Let's ignore the EQ possibilities for a moment and concentrate first on the ability of this device to free you forever from analog volume controls. I have long suspected how much crud such controls introduced into the sound: now I know.

An example: the sound of my Audio by Van Alstine FET-Valve tuner is much cleaner and clearer now even though the tuner's output is first processed by the companion Z-System's analog to digital converter (about $750 for 2 inputs, unbalanced analog in, unbalanced analog out) and then fed to the RDP-1 for volume control. This means that the combination of the Z-Systems analog-to-digital conversion plus digital volume control is more transparent than the simple volume pot I was using before. My prior volume controller--the $8500 Cello Palette Preamp--was no slouch, having bettered the sound of such prior items as a Mod Squad Deluxe Line Drive, Electronic Visionary Systems Ultimate Attenuators (switched Vishay resistors which plug directly into amp inputs), and the best Penny & Giles pot as used in the Joseph Grado Signature Headphone Amp used as a single-input preamp.

Needless to say, the sound of my Cello-approved digital front end (Marantz Professional CDR-620 used as a transport feeding the Cello Reference DAC via Apogee Wyde-Eye AES/EBU connections) improved greatly as well in terms of clarity.

No, the Z-Systems is not as warm sounding as the Cello Palette Preamp.
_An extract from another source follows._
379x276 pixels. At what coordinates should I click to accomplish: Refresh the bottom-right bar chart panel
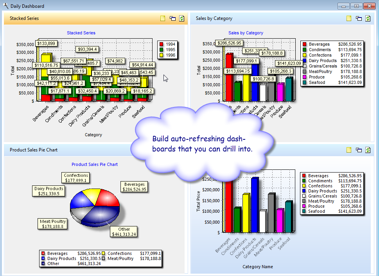pyautogui.click(x=368, y=150)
And the Cello Palette preamp arrangement of six knobs for handling the EQ duties is so intuitively easy to learn. And when positioned on the Cello acrylic cart right by the listening chair, the Palette Preamp is so attractively easy to use (there's no need for a remote control with the knobs right there at your fingertips with their set positions clearly indicated). But ergonomics and visual presentation aside, considering only the sonic results, having lived with both in an otherwise all-Cello system, I can't imagine too many folks would prefer the un-EQed sound of the Cello to the un-EQed sound of the Z-Systems. The relative slight leanness of the Z-Systems is more than compensated for by its clearer, cleaner window on the sound and the rock solid staging you get when the vagaries of analog-controlled channel balance are eliminated.

And the EQ functions? The Cello is much easier to learn and use. Even someone who has never turned a bass or treble control can master it in a few sessions of experimentation. And the Cello EQ does not do much harm to the sound: I could always hear a slight increase in the noise floor when the EQ was switched in when music was not playing and there was the slightest of roughening and defocusing of the sound when A/Bing between flat EQ off and flat EQ in. But when I wasn't testing, and was actually using the Cellow EQ functions, there were many times when the greater naturalness the Cello EQ provided would make me forget that the equalizer was engaged and I would be swept away by the beauty of the music.

BUT, there is absolutely no sonic piper to pay with the Z-Systems EQ, as far as I can hear. Plus, the parametric nature of the Z-Systems EQ allows much more precise control of the EQ than even the best-fit analog EQ Cello has adopted.

For example, I am a great fan of the Mercury Living Presence CDs. I own them all. Some sound magnificent without any EQ at all. By far the majority of them, however, need high frequency EQ to bring down a peak in the high frequency response of the old tube microphones used to record them. It is well known that the microphones used to record the master tapes in the 1950s had an inherent peak of about +9dB at about 11kHz. With some of the Mercury recordings, whether due to original mic placment or post-recording EQ, this peak is not much in evidence. On most others, it is there but somewhat subdued, or there is its full "glory." With the Z-Systems RDP-1, I just set the EQ for 11kHz, with the slope of the EQ curve at one (the broadest band) and turn that frequency down until it sounds right. And you won't believe how right these Mercury recordings can sound with just that simple single adjustment. I'm convinced that those who are not enthralled with the Mercs have systems which already exaggerate this high frequency region (many systems do, or have distortion products in that region) and/or have never tried such equalization.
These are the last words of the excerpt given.